J’ai fait neuf documentaires, quatre au Bénin, quatre au Congo et un en France. J’ai traité de sujets surtout politiques et sociaux. Je pense que les films qui m’ont fait le plus connaître sont : « Anna l’enchantée », sur une jeune chanteuse vivant dans un milieu polygamique, « Sorcière la vie ! » sur la mixture de croyances au Congo Kinshasa, et le dernier « Entre la coupe et l’élection », sur la première équipe d’Afrique Noire à avoir été en coupe du monde en 1974. Actuellement, j’ai repris des études, en faisant une année de maîtrise en scénario et je suis en pleine écriture de deux projets de fiction, un court et un long-métrage. En dehors de ces projets, j’ai édité un recueil de poésies du nom de Yémadja et je prépare un recueil de nouvelles. Je suis certaine que j’écrirai de plus en plus au fil du temps. Pourquoi pas des romans et des essais. J’aimerais beaucoup devenir professeur de cinéma.

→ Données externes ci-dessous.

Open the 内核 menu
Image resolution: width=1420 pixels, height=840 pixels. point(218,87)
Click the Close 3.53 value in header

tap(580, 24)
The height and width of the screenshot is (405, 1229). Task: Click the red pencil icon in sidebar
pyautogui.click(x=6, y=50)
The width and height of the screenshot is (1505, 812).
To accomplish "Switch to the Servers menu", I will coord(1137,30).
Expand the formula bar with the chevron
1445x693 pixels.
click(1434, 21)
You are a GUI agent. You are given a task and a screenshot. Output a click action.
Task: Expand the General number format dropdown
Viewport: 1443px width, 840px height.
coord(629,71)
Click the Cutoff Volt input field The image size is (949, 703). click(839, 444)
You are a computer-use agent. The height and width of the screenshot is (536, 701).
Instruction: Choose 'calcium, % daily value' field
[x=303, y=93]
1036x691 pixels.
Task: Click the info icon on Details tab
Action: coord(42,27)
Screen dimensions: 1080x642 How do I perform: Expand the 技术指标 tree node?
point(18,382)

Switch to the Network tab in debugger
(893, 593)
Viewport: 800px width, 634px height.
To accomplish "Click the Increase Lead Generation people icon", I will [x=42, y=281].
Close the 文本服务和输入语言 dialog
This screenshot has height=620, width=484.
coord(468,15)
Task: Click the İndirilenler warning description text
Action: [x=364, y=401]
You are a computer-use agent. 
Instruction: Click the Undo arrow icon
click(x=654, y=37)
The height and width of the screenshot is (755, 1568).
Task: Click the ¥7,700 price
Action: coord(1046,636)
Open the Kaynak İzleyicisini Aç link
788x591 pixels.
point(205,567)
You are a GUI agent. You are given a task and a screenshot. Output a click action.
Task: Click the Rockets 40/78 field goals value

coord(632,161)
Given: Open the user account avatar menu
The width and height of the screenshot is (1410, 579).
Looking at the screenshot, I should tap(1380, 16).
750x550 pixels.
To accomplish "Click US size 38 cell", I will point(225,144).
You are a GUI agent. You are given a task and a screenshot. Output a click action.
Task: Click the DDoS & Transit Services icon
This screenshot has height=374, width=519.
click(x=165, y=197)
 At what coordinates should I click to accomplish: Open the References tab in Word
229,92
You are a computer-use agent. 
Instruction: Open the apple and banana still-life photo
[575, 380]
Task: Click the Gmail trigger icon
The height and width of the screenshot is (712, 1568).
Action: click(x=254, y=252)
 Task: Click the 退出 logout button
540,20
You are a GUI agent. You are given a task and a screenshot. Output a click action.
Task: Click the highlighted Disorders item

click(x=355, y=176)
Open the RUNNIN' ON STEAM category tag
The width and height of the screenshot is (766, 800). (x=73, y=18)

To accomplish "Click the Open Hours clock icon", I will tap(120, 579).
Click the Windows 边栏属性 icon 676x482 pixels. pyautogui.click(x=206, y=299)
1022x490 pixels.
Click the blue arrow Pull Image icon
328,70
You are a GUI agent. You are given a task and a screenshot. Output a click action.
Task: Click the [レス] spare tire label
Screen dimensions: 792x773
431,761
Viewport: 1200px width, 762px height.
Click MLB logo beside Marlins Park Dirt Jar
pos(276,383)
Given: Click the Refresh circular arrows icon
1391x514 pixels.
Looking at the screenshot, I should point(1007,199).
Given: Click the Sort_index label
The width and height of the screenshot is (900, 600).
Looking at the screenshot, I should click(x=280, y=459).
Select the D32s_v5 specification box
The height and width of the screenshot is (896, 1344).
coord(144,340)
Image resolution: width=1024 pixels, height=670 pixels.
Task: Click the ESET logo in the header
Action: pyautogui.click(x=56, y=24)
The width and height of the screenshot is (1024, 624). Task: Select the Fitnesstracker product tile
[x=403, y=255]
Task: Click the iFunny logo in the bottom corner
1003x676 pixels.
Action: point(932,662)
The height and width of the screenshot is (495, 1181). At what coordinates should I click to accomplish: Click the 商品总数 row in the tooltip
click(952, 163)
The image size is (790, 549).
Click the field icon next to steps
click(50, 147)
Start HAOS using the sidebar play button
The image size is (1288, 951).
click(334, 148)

J’ai beaucoup aimé ton film « Anna l’enchantée », est-ce que tu peux parler de la conceptualisation du film et sa production ?


J’avais rencontré Anna dans un club de jazz à Cotonou et j’avais été très impressionnée par sa voix. Peu de temps après, j’ai été contactée par une productrice française qui cherchait une réalisatrice béninoise pour une série qui s’appelait : « Girls Around the World » et qui visait à faire le portrait de jeunes filles de 17 ans, venant des quatre coins du monde et qui serait filmées par une réalisatrice de leur pays. Il fallait que cette réalisatrice ait déjà eu une expérience de co-production internationale. Finalement, vivant au Bénin, j’ai été choisie. Et on m’a demandé de penser à une jeune fille de 17 ans, qui pourrait symboliser la situation psychologique et émotionnelle, d’une africaine à la veille de l’an 2000. J’ai repensé alors à cette chanteuse Anna, toute contente d’avoir les moyens de faire un film sur elle. Mais, j’ai réorienté mon scénario. Si je n’avais pas été intégré à la série « Girls Around the World », j’aurai surtout fait un film sur elle, en tant que chanteuse.


Mais, ma commande était de montrer son environnement et son style de vie. Quand j’ai pensé à Anna, j’ignorais complètement qu’elle vivait dans une famille polygamique : cela a été la grande chance du film, de rentrer de façon presque intimiste dans cette famille, à la fois traditionnelle et moderne, qui représentait bien toutes les contradictions de notre contemporanéité africaine. J’ai su tout de suite que je devais me faire du père un allié. Ce monsieur s’est senti respecté par moi. Et, moi, je viens aussi d’une famille polygamique, même si toutes les femmes ne vivaient pas ensemble : nous sommes 13 enfants issus de 4 femmes et j’ai dû toute ma vie gérer ces aspects de notre vie familiale. Et essayé d’aimer mes frères et de les soutenir quelle que soit leur mère. Je pense que mon père a fait en sorte que cela se passe bien entre nous. Cela a dû aider à ce que je me sente vraiment à l’aise dans cette famille et qu’eux se sentent à l’aise avec moi.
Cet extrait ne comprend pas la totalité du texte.